Le démantèlement des campements préfigure-t-il leur fin ?

Non. On le voit à Paris, les camps se reconstituent après. Avec un cercle vicieux qui se met en place : le campement devient un moyen d’accès à un hébergement. En effet, pour quelqu’un qui veut demander l’asile aujourd’hui, il faut devenir visible pour pouvoir bénéficier d’une solution d’urgence. Dans l’espoir d’être pris en charge, certains migrants rejoignent les campements quand ils savent qu’une procédure d’évacuation ou de mise à l’abri va avoir lieu, même si, parfois, pour échapper au contrôle policier, ils dorment dans des lieux moins exposés aux regards. Même démantelé, le campement se reproduit puisque l’accès à un toit n’est pas possible autrement et que les dispositifs d’accueil nationaux restent déficitaires.
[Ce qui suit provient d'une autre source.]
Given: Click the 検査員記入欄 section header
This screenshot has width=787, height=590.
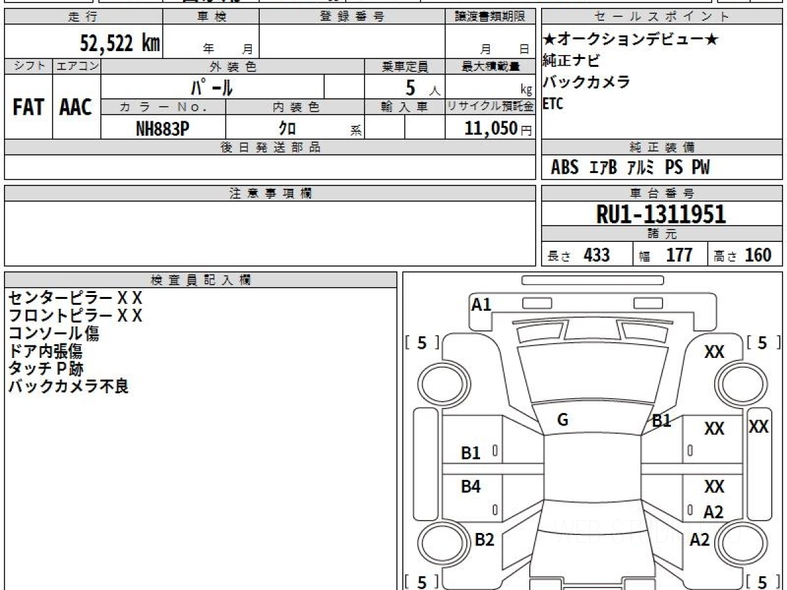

Propos recueillis par Brigitte Bègue

Repères

La sociologue Yasmine Bouagga est chargée de recherche au CNRS. Membre du programme de recherche « Babels » dirigé par Michel Agier, elle a collaboré avec Lisa Mandel à la bande dessinée Les nouvelles de la jungle (éd. Casterman, 2017) et a coordonné le livre De Lesbos à Calais : comment l’Europe fabrique des camps (éd. Le Passager clandestin, 2017).

Notes

(1) Voir à ce sujet l’interview de la juriste Claire Rodier dans les ASH n° 2972 du 26-08-16, p. 34.